At Architecture Day, Intel had a demo design built with FOVEROS fired up and working. It was an x86 design combining a large Sunny Cove X86 core with four smaller Atom cores, all on one 10nm device, to form a hybrid x86 CPU (similar to ARM’s big.LITTLE.) The block diagram showed one Sunny Cove core with 0.5 MB of private medium-level cache, and four Atom cores with a shared 1.5 MB L2 cache,. Then there is an “Uncore” that contains 4MB of last-level cache, a quad-channel 4×16-bit memory controller supporting LPDDR4, a Gen11 graphics controller, a Gen 11.5 display controller, an imaging IPU, and MIPI with DisplayPort 1.4. On top of that was package-on-package (PoP) memory. The whole setup is in a package smaller than a dime,

Intel says that this is a real product, originally built at the request of a customer who asked for a device (for mobile use we assume?) that combined this kind of performance with 2 mW standby power. The SoP will apparently also be sold to the general market.

Packaging technology such as FOVEROS casts Moore’s Law in a whole new light. It opens up a wide gamut of applications where we can get much better performance, cost, and power consumption using approaches other than just “shrink it again, Sam.” With the daunting challenges posed by reaching the single-digit nanometer nodes, there are many system functions that simply do not make economic sense to fabricate on these exotic technologies. Further, at any process scale, there are variables that can optimize for power, density, performance, etc. Memory, logic, analog, RF, and IO (just to name some examples) all would be happier with different process recipes. Even within the logic parts of the design, components of the system that have large duty cycles can be optimized for power consumption, while short-duty performance-critical sections can have the dial turned toward maximizing frequency.
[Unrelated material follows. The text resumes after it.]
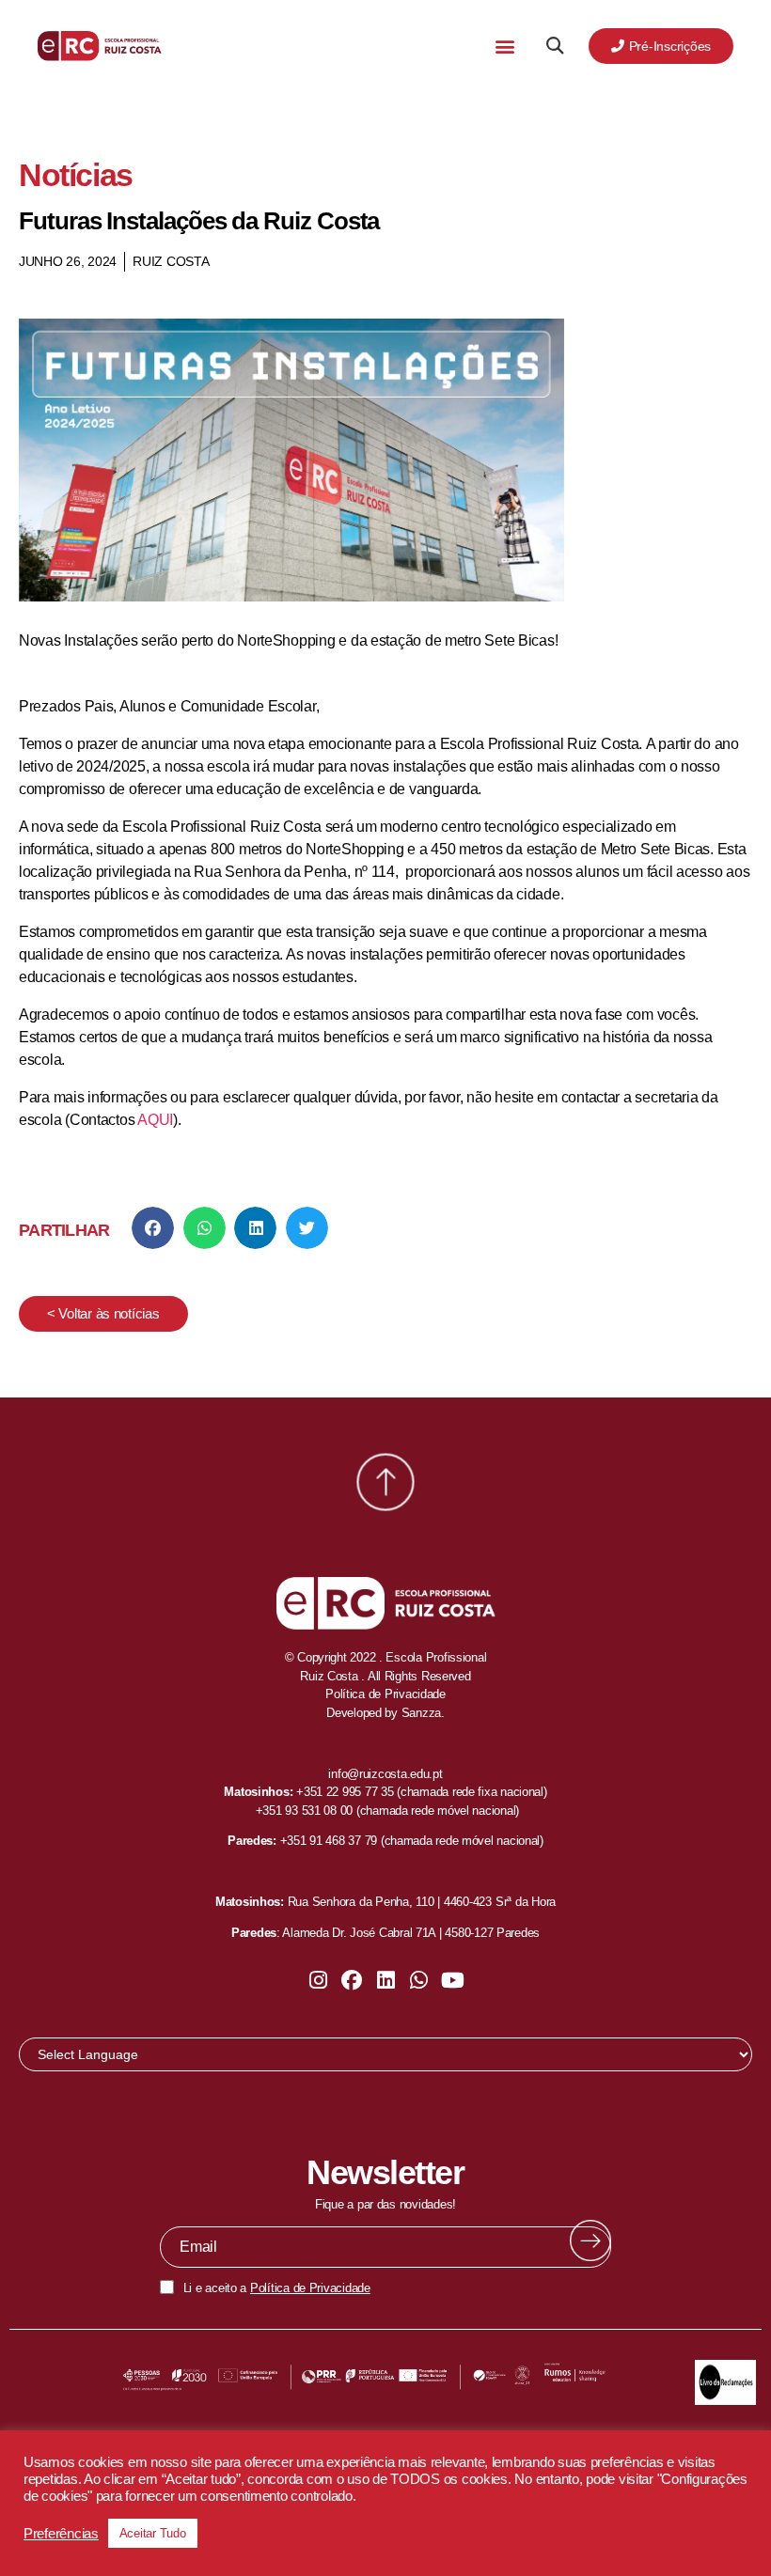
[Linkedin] (385, 1980)
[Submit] (590, 2240)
Of course, Intel just happened to come out with the FOVEROS announcement when they are woefully late on their 10nm schedules and clearly on a mission to explain that process node isn’t as important as we in the press make it out to be. You can make of that what you want. For our part, we think that advanced packaging technologies like FOVEROS have spectacular potential, and they are probably currently limited more by the lack of a robust ecosystem for designing with them (ready availability of a large selection of chiplets that are compatible within the same packaging ecosystem, and design tools that are centered around the idea of package-level system integration).

Working out that ecosystem will be an industry-wide task, and it will undoubtedly involve proprietary infighting and roadblocks, with the various big players trying to be the one that “owns” the final integration process. But it will be interesting to watch, and to see if the popular focus shifts slowly away from Moore’s Law related metrics (how many nm are you shipping today?) to more relevant measures of merit – cost, performance, power, reliability, and form factor for an entire system.